----- Texto propuesto -----

El arbitrismo y la política
Psicopatología de la política española
En mi cabeza se juntan dos noticias aparentemente ajenas, pero que componen una polifonía. La primera se refiere al revuelo por el libro sobre el Maquiavelo de León; la segunda tiene que ver con el accidente de tráfico del líder de las Nuevas Generaciones del PP, mientras conducía con algunas copas de más, y alguna precaución de menos.
La música de ambas noticias nos dice que los políticos españoles tienden de manera alarmantemente intensa al solipsismo, a olvidarse de que existe el mundo real, de que están al servicio de los ciudadanos, y a ocuparse obscenamente de ejercer con provecho el poder, poco o mucho, que tengan; tal vez no sea culpa suya en exclusiva, pero tampoco parecen hacer mucho por evitarlo.
El retrato de Zapatero que trasmite García Abad, nada sospechoso de inquina con la causa, es el de un líder encerrado con sus obsesiones, un personaje al que importan muy poco las opiniones ajenas, que cree que la realidad es solo un relato imperfecto, y que si las cosas no le salen como debieran es porque aquí todavía hay algunos que no se han enterado de lo mucho que manda.
Al lado del arco, la sonrojante conducta del líder popular nos ha dado la oportunidad de contemplar la solidaridad corporativa de los dirigentes del PP, su predisposición a aislarse de la opinión común, su diligencia para defender a cualquiera de los suyos, y su olvido de que debieran ser ejemplares, y desaparecer cuando no resulten serlo.
En ambos casos hay un factor común preocupante, la tendencia a reducir la política a un juego de poder en el que los que lo tienen, no están dispuestos a que nada les arruine el festín. España padece un fulanismo corporativo, una sumisión encubierta, una persecución de la libertad política en los partidos que se supone que la representan. Aquí, los partidos se mueven por el miedo al que manda y por la ciega y férrea solidaridad de quienes se sienten miembros de la nomenklatura. No debiéramos asombrarnos, porque así es la sociedad española, así son nuestras empresas, y así fue el franquismo, que se extinguió únicamente por razones biológicas. Otra cosa es que debiéramos procurar que las cosas no fuesen así, pero así somos.
Para nuestra desgracia tendemos a la monarquía con todas sus pompas y privilegios, con su corte, con sus negocios oscuros, su razón de estado, su modelo hereditario, y sus personajes milagreros, que ahora presumen de saber sociología, pero que no son menos siniestros que los clásicos conspiradores de alcoba. No debiera extrañarnos, pues, que el comportamiento de las élites políticas nos recuerde tantas veces a una corte de los milagros.

-----

Transcribe sin cambios el pasaje del artículo sobre la política española que va desde "Para nuestra desgracia" hasta "de los milagros.".

----- Datos proporcionados -----

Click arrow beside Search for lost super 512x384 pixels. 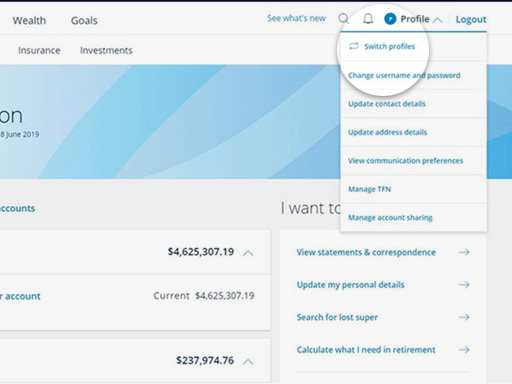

-----

> **Respuesta correcta**
Para nuestra desgracia tendemos a la monarquía con todas sus pompas y privilegios, con su corte, con sus negocios oscuros, su razón de estado, su modelo hereditario, y sus personajes milagreros, que ahora presumen de saber sociología, pero que no son menos siniestros que los clásicos conspiradores de alcoba. No debiera extrañarnos, pues, que el comportamiento de las élites políticas nos recuerde tantas veces a una corte de los milagros.